Duncan Monroe (1842-1936)
The Sash our Forefathers Wore
"One of Cornwall’s best beloved citizens."
Duncan Monroe was born near MacGillivray’s Bridge in Glengarry County, Ontario on December 19th, 1842 to parents John Monroe of Kilmuir, Scotland and Catherine McMillan of Lochiel Township in Glengarry County, Ontario.
John Monroe had left Scotland to find work in the West Indies as a Blacksmith before emigrating to Canada in 1832. In 1834 John would marry Catherine in Glengarry County.
Duncan was educated at the schools of Charlottenburgh and Lochiel and the old grammar school in Lancaster, Ontario where he learned the Gaelic language.
After leaving school, Duncan settled in Buckingham, Quebec where he acquired sufficient knowledge in the French language in order to secure a junior clerkship in the general store of James Wilson, where he was employed for seven years.
It was while Duncan was living in Buckingham that he joined the Loyal Orange Association of British North America and would remain a member for 76 years until his death.
Duncan was an active and enthusiastic member and was instrumental in reviving the Orange Lodge in Cornwall, Ontario. Due to Duncan’s dedication and commitment to the Association, the members in Cornwall agreed to name the Lodge in Duncan’s honour calling it “Monroe Loyal Orange Lodge No. 880”.
During Duncan’s 76 years in the Association he held chairs at the Primary, District, County and the Provincial Grand Orange Lodge of Ontario East as Grand Master. Throughout all his years he seldom missed an Orange Walk on July 12th.

* **Recorded data**
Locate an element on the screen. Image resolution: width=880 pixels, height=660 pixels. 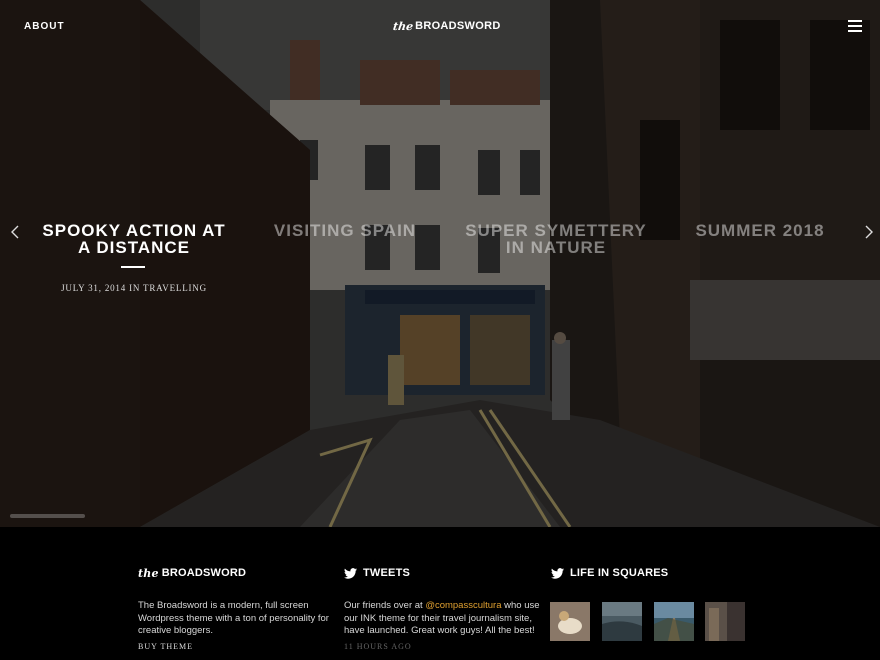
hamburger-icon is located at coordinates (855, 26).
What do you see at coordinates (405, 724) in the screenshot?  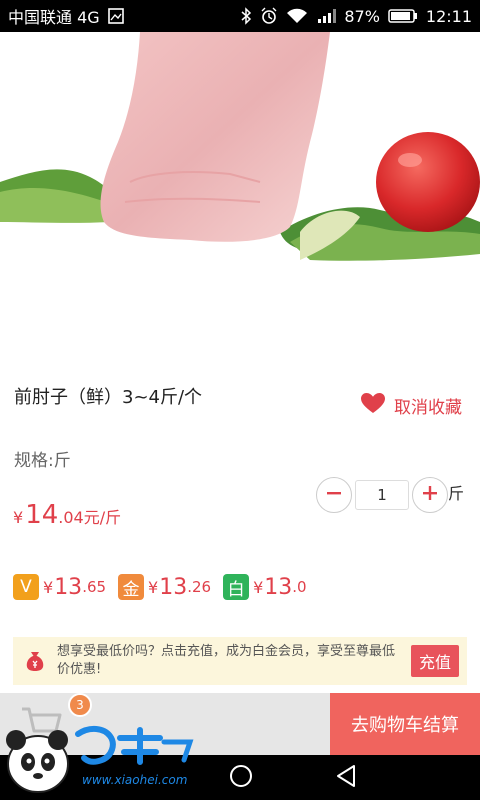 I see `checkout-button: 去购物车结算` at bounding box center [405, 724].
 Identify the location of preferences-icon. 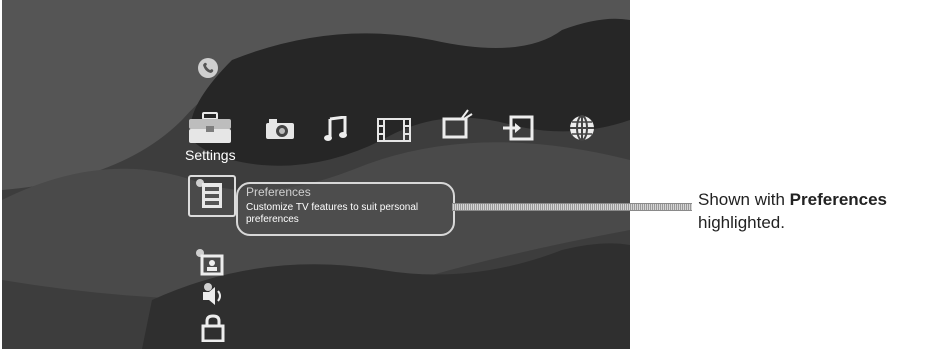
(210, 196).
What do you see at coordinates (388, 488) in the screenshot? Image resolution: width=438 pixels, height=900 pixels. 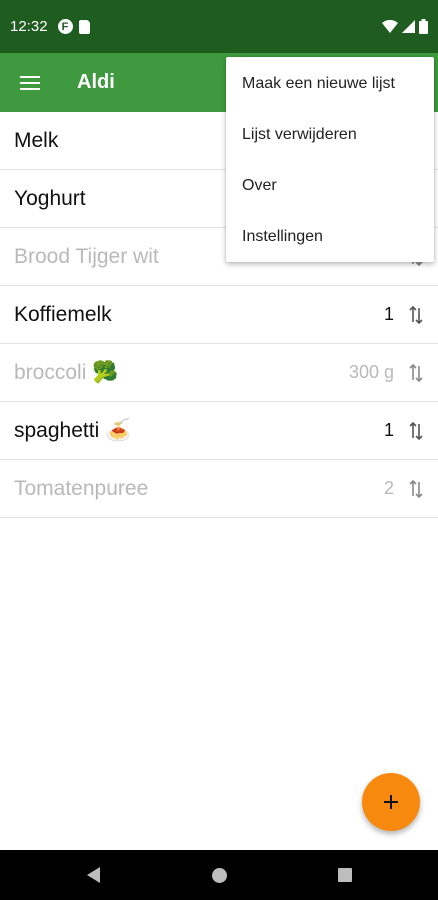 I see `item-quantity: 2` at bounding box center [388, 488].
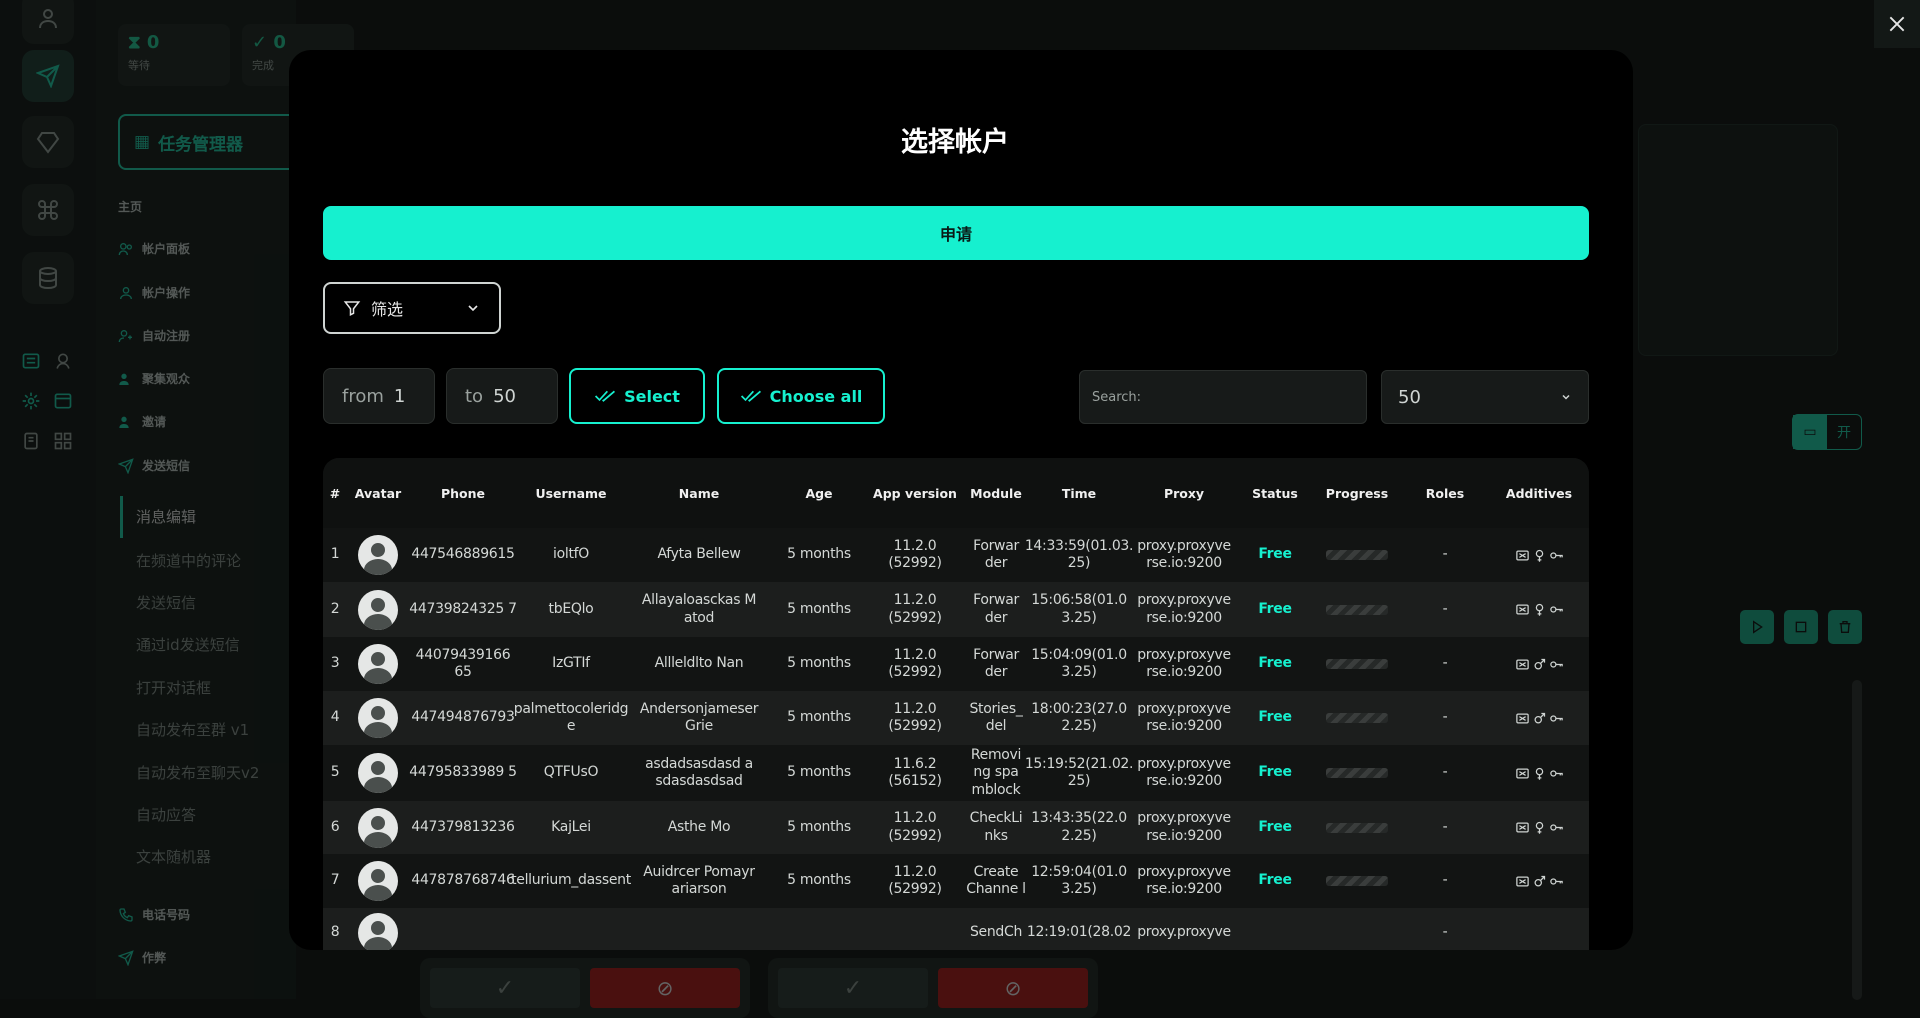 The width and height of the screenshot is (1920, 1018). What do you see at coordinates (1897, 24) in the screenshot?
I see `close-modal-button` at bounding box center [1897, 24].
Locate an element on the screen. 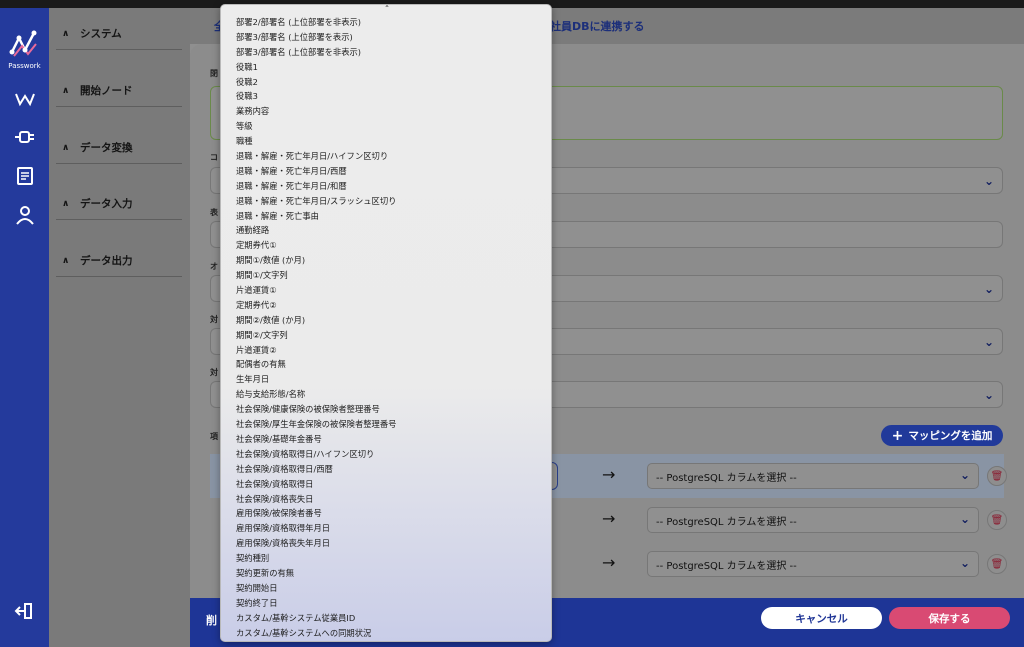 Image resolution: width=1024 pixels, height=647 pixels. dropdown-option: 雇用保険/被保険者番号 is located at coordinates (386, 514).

* **Description of the task**
Copy the Duncan Monroe biography exactly as it appears, everything from "After leaving school, Duncan" down to "for seven years.".

* **Written answer**
After leaving school, Duncan settled in Buckingham, Quebec where he acquired sufficient knowledge in the French language in order to secure a junior clerkship in the general store of James Wilson, where he was employed for seven years.